____ Data for this exercise
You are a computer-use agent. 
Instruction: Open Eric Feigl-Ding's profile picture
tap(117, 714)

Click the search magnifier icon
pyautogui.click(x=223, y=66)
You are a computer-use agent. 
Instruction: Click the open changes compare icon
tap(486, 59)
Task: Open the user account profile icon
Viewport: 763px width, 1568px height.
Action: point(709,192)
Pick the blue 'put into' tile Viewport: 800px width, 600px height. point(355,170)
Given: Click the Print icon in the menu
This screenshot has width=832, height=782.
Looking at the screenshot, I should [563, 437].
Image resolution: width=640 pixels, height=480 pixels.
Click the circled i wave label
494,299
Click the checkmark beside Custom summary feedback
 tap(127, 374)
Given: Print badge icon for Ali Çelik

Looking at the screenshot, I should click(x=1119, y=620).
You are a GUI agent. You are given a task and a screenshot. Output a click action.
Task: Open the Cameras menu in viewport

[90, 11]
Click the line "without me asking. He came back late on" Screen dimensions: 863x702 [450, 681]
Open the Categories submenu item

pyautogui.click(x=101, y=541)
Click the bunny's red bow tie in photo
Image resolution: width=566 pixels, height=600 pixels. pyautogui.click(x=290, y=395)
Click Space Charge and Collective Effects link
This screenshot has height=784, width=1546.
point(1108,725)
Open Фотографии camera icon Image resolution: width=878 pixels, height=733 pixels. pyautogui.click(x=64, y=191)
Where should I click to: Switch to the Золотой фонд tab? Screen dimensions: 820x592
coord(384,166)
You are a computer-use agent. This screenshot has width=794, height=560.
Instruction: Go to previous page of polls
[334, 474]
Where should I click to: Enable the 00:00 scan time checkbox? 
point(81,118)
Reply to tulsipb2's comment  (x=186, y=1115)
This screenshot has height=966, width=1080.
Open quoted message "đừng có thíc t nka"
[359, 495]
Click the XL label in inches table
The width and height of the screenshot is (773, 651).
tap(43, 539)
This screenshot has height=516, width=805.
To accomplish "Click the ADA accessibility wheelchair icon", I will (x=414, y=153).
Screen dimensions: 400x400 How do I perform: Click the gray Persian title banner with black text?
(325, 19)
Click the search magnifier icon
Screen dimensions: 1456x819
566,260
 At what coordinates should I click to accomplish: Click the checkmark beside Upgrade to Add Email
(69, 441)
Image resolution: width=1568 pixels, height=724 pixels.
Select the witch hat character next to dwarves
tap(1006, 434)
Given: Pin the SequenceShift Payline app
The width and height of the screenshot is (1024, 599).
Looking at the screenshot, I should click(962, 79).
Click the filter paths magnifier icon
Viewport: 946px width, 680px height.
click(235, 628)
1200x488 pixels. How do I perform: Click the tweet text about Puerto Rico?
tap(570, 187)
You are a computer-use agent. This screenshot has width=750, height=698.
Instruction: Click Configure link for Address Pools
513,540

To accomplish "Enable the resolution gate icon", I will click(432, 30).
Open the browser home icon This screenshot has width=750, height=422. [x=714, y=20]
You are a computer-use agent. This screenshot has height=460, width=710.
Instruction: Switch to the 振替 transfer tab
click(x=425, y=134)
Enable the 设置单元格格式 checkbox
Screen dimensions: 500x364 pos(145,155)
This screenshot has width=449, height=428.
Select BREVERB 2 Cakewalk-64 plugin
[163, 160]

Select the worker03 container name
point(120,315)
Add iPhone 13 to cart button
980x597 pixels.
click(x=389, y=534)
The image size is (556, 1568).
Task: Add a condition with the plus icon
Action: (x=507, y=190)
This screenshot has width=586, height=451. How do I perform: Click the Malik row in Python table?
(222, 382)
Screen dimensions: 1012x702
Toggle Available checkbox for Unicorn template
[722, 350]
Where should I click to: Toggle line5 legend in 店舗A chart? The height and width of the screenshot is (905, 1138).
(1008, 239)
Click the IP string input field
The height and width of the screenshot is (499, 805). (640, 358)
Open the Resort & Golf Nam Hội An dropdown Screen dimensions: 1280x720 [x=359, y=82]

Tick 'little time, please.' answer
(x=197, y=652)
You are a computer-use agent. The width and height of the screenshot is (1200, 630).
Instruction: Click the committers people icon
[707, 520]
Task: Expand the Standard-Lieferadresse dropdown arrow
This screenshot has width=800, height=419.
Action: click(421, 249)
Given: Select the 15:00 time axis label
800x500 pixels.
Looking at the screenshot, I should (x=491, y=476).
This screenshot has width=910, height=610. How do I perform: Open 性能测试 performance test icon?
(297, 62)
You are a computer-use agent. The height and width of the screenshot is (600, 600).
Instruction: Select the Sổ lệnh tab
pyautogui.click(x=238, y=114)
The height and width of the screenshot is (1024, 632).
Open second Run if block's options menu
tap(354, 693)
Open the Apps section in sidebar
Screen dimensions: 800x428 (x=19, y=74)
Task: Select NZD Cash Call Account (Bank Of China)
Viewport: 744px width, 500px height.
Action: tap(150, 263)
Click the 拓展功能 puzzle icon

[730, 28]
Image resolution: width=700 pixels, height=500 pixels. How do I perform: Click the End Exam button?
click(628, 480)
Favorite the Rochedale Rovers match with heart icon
________
_Task to carry out_:
Word for word, reproduce every record shown above.

_Response area_:
You are a computer-use agent. 
Instruction: Open Eric Feigl-Ding's profile picture
tap(117, 714)

Click the search magnifier icon
pyautogui.click(x=223, y=66)
You are a computer-use agent. 
Instruction: Click the open changes compare icon
tap(486, 59)
Task: Open the user account profile icon
Viewport: 763px width, 1568px height.
Action: point(709,192)
Pick the blue 'put into' tile Viewport: 800px width, 600px height. point(355,170)
Given: Click the Print icon in the menu
This screenshot has width=832, height=782.
Looking at the screenshot, I should [563, 437].
Image resolution: width=640 pixels, height=480 pixels.
Click the circled i wave label
494,299
Click the checkmark beside Custom summary feedback
 tap(127, 374)
Given: Print badge icon for Ali Çelik

Looking at the screenshot, I should click(x=1119, y=620).
You are a GUI agent. You are given a task and a screenshot. Output a click action.
Task: Open the Cameras menu in viewport

[90, 11]
Click the line "without me asking. He came back late on" Screen dimensions: 863x702 [450, 681]
Open the Categories submenu item

pyautogui.click(x=101, y=541)
Click the bunny's red bow tie in photo
Image resolution: width=566 pixels, height=600 pixels. pyautogui.click(x=290, y=395)
Click Space Charge and Collective Effects link
This screenshot has height=784, width=1546.
point(1108,725)
Open Фотографии camera icon Image resolution: width=878 pixels, height=733 pixels. pyautogui.click(x=64, y=191)
Where should I click to: Switch to the Золотой фонд tab? Screen dimensions: 820x592
coord(384,166)
You are a computer-use agent. This screenshot has width=794, height=560.
Instruction: Go to previous page of polls
[334, 474]
Where should I click to: Enable the 00:00 scan time checkbox? 
point(81,118)
Reply to tulsipb2's comment  (x=186, y=1115)
This screenshot has height=966, width=1080.
Open quoted message "đừng có thíc t nka"
[359, 495]
Click the XL label in inches table
The width and height of the screenshot is (773, 651).
tap(43, 539)
This screenshot has height=516, width=805.
To accomplish "Click the ADA accessibility wheelchair icon", I will (x=414, y=153).
Screen dimensions: 400x400 How do I perform: Click the gray Persian title banner with black text?
(325, 19)
Click the search magnifier icon
Screen dimensions: 1456x819
566,260
 At what coordinates should I click to accomplish: Click the checkmark beside Upgrade to Add Email
(69, 441)
Image resolution: width=1568 pixels, height=724 pixels.
Select the witch hat character next to dwarves
tap(1006, 434)
Given: Pin the SequenceShift Payline app
The width and height of the screenshot is (1024, 599).
Looking at the screenshot, I should click(962, 79).
Click the filter paths magnifier icon
Viewport: 946px width, 680px height.
click(235, 628)
1200x488 pixels. How do I perform: Click the tweet text about Puerto Rico?
tap(570, 187)
You are a computer-use agent. This screenshot has width=750, height=698.
Instruction: Click Configure link for Address Pools
513,540

To accomplish "Enable the resolution gate icon", I will click(432, 30).
Open the browser home icon This screenshot has width=750, height=422. [x=714, y=20]
You are a computer-use agent. This screenshot has height=460, width=710.
Instruction: Switch to the 振替 transfer tab
click(x=425, y=134)
Enable the 设置单元格格式 checkbox
Screen dimensions: 500x364 pos(145,155)
This screenshot has width=449, height=428.
Select BREVERB 2 Cakewalk-64 plugin
[163, 160]

Select the worker03 container name
point(120,315)
Add iPhone 13 to cart button
980x597 pixels.
click(x=389, y=534)
The image size is (556, 1568).
Task: Add a condition with the plus icon
Action: (x=507, y=190)
This screenshot has width=586, height=451. How do I perform: Click the Malik row in Python table?
(222, 382)
Screen dimensions: 1012x702
Toggle Available checkbox for Unicorn template
[722, 350]
Where should I click to: Toggle line5 legend in 店舗A chart? The height and width of the screenshot is (905, 1138).
(1008, 239)
Click the IP string input field
The height and width of the screenshot is (499, 805). (640, 358)
Open the Resort & Golf Nam Hội An dropdown Screen dimensions: 1280x720 [x=359, y=82]

Tick 'little time, please.' answer
(x=197, y=652)
You are a computer-use agent. The width and height of the screenshot is (1200, 630).
Instruction: Click the committers people icon
[707, 520]
Task: Expand the Standard-Lieferadresse dropdown arrow
This screenshot has width=800, height=419.
Action: click(421, 249)
Given: Select the 15:00 time axis label
800x500 pixels.
Looking at the screenshot, I should (x=491, y=476).
This screenshot has width=910, height=610. How do I perform: Open 性能测试 performance test icon?
(297, 62)
You are a computer-use agent. The height and width of the screenshot is (600, 600).
Instruction: Select the Sổ lệnh tab
pyautogui.click(x=238, y=114)
The height and width of the screenshot is (1024, 632).
Open second Run if block's options menu
tap(354, 693)
Open the Apps section in sidebar
Screen dimensions: 800x428 (x=19, y=74)
Task: Select NZD Cash Call Account (Bank Of China)
Viewport: 744px width, 500px height.
Action: tap(150, 263)
Click the 拓展功能 puzzle icon

[730, 28]
Image resolution: width=700 pixels, height=500 pixels. How do I perform: Click the End Exam button?
click(628, 480)
Favorite the Rochedale Rovers match with heart icon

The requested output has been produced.